Het effect van imatinib op de mortaliteit bij opgenomen COVID-19-patiënten wordt gemedieerd door modulatie van aangeboren immuunresponsen en omkering van endotheliale disfunctie. Ook wordt het effect mogelijk beïnvloed door biologische subfenotypes op baseline.
In klinische trials verlaagde imatinib de 90-dagenmortaliteit bij opgenomen patiënten met COVID-19. De biologische effecten die ten grondslag liggen aan deze verbeterde klinische resultaten zijn echter nog onbekend. Onderzoekers van de CounterCOVID Study Group bestudeerden de biologische veranderingen die door imatinib worden veroorzaakt bij patiënten met COVID-19 en of het biologische profiel op baseline het effect van imatinib beïnvloedt. Het betrof een secundaire analyse van een gerandomiseerde, dubbelblinde, placebogecontroleerde studie naar oraal imatinib bij in het ziekenhuis opgenomen, hypoxemische COVID-19-patiënten. Het mediërende effect van veranderingen in de plasmaconcentratie van 25 biomarkers op de associatie tussen imatinib en mortaliteit na 90 dagen werd bestudeerd. Ook werd beoordeeld in hoeverre biomarkerconcentraties op baseline deze associatie beïnvloeden. Daarvoor identificeerden de onderzoekers subfenotypes met een vergelijkbaar biologisch profiel op baseline.

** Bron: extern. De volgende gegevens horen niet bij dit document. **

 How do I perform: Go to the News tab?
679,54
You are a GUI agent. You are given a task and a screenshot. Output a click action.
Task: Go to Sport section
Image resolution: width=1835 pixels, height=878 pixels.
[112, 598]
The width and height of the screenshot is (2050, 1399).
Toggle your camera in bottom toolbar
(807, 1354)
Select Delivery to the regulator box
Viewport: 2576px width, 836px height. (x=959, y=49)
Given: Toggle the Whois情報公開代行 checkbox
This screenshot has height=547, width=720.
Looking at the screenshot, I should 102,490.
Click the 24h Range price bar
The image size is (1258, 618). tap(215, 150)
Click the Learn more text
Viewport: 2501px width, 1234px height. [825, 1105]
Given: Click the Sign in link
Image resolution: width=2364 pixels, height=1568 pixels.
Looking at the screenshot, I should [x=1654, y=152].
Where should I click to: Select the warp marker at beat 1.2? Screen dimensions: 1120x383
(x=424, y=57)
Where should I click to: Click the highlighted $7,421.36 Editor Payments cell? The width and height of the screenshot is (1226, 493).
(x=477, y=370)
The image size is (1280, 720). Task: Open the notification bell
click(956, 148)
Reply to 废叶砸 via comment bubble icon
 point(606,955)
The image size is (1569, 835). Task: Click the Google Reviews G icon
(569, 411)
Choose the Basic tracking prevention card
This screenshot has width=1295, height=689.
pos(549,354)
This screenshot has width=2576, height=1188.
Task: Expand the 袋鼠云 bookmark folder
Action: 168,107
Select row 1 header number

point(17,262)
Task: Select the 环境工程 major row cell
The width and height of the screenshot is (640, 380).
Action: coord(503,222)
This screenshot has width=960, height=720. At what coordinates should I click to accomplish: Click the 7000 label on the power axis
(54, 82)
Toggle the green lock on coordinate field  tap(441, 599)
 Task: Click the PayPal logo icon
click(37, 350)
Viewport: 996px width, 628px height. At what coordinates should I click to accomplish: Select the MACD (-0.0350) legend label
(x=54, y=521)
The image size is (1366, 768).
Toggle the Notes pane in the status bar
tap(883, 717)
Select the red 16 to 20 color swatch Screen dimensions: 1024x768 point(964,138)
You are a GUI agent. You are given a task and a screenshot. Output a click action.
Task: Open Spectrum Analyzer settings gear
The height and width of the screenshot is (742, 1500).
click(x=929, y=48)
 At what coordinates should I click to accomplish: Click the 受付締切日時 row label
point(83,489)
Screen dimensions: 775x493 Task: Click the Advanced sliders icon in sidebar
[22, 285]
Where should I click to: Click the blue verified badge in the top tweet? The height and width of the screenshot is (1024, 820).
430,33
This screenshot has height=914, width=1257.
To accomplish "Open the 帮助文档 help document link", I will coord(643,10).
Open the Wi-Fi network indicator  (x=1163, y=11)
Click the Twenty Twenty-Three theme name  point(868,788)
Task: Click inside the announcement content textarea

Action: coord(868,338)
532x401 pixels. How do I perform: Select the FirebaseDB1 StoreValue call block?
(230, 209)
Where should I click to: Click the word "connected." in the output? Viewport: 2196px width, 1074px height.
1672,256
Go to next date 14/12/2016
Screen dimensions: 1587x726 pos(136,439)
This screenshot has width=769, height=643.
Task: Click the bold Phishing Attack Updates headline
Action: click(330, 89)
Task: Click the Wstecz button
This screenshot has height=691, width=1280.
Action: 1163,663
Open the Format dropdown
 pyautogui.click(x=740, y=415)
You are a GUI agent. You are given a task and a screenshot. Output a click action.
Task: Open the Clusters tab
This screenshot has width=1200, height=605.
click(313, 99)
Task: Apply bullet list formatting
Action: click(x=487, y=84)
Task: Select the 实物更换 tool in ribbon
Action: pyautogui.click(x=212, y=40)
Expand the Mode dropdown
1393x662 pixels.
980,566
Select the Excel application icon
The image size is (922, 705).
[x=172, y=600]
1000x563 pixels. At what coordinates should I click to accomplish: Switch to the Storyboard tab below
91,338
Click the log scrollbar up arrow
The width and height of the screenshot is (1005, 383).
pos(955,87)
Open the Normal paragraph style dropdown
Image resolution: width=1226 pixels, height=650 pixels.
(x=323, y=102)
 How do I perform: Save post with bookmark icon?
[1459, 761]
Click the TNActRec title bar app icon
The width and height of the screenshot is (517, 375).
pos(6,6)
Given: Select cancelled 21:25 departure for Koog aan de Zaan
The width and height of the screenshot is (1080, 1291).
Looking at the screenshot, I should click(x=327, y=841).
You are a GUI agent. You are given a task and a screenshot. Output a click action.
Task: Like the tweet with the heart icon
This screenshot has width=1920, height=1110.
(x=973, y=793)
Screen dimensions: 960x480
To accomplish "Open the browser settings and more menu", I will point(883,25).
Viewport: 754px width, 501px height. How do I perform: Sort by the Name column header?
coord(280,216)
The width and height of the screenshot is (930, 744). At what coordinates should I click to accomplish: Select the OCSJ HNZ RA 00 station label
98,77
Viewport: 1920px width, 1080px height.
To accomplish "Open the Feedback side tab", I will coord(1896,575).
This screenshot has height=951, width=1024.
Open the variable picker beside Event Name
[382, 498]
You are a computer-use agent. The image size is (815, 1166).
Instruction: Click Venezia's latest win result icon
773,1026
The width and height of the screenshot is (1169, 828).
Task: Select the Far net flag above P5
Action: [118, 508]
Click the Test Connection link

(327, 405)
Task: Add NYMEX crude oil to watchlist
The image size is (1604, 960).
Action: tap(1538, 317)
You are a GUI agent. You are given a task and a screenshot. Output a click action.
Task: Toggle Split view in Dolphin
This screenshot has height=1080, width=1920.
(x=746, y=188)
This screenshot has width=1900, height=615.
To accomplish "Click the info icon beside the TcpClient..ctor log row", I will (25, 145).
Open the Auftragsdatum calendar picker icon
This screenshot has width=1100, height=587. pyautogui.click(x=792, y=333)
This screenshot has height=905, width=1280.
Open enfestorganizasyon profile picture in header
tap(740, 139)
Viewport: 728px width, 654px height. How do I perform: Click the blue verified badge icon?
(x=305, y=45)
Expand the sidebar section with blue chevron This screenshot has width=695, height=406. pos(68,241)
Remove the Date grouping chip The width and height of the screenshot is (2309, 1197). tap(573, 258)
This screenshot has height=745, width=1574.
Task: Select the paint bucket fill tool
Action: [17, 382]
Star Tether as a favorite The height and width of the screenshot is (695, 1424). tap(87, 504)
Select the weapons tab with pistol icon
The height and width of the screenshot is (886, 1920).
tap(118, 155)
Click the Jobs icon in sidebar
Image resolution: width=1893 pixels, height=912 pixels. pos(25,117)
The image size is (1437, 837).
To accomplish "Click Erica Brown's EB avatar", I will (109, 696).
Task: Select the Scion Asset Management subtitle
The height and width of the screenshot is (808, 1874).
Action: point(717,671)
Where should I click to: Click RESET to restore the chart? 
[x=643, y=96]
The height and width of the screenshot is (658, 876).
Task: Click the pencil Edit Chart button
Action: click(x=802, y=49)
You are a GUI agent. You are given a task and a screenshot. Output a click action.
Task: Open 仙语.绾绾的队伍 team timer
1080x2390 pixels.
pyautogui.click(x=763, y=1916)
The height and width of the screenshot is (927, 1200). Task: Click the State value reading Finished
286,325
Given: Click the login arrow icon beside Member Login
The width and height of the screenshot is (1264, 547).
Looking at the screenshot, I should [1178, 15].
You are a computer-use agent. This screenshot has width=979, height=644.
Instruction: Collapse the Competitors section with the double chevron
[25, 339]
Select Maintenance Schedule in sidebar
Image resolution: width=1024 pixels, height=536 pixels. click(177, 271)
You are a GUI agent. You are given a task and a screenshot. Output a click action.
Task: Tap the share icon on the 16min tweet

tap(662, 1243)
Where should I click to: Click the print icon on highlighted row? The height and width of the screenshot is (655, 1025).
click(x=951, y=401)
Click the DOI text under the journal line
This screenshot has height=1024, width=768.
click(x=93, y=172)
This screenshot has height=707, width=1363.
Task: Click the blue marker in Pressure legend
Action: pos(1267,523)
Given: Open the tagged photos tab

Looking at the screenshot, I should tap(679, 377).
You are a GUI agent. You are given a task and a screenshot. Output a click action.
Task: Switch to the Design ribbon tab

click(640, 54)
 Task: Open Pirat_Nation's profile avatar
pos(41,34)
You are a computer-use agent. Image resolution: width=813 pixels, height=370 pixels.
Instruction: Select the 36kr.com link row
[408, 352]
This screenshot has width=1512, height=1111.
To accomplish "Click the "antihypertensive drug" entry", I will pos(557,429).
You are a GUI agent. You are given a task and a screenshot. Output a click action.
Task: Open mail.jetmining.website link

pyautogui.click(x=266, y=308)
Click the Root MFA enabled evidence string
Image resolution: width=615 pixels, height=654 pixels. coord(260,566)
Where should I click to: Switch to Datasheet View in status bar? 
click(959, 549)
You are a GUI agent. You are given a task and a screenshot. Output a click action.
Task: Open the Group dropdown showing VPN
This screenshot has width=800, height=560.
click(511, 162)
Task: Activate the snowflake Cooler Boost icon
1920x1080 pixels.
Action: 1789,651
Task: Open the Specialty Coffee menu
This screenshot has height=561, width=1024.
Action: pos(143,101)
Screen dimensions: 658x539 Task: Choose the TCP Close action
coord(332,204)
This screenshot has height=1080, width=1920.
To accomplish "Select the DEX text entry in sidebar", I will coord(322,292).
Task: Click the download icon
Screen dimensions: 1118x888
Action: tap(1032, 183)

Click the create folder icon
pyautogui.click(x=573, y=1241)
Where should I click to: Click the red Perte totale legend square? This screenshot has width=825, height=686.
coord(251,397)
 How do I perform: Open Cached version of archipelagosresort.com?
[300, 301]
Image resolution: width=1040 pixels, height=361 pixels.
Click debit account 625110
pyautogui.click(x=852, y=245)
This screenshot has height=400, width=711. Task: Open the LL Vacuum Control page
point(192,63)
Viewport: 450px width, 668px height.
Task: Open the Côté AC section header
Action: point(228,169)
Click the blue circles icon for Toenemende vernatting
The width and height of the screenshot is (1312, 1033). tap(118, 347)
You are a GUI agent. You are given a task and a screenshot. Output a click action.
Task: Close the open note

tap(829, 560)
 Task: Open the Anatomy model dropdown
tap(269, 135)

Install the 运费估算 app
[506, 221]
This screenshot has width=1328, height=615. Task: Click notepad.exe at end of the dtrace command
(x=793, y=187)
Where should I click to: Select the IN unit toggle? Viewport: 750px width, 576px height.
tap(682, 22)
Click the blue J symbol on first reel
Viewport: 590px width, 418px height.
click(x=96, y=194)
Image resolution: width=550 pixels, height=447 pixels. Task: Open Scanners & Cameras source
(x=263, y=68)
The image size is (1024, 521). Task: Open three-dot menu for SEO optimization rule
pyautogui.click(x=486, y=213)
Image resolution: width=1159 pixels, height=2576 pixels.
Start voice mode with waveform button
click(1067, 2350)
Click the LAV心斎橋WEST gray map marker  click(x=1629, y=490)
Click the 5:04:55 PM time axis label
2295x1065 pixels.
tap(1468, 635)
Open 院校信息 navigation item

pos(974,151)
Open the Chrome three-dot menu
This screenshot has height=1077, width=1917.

Van 332 van de 385 deelnemers waren plasmamonsters beschikbaar. Imatinib verhoogde de concentratie van de epitheliale schademarker surfactant eiwit D (SP-D) en verlaagde de concentratie van IL-6, procalcitonine, de angiopoëtine (Ang)-2/Ang-1 ratio, E-selectine, TNF-α en TNF-receptor I. Het effect van imatinib op de 90-dagenmortaliteit werd volledig gemedieerd door veranderingen in deze biomarkers. Clusteranalyse onthulde 3 subfenotypes die de variatie in plasmabiomarkers het beste verklaarden. Een overlevingsvoordeel van imatinib werd alleen gezien in het subfenotype dat werd gekenmerkt door verhoogde SP-D-niveaus in de context van systemische inflammatie en endotheliale disfunctie (HR 0,30; 95%-BI 0,10-0,92).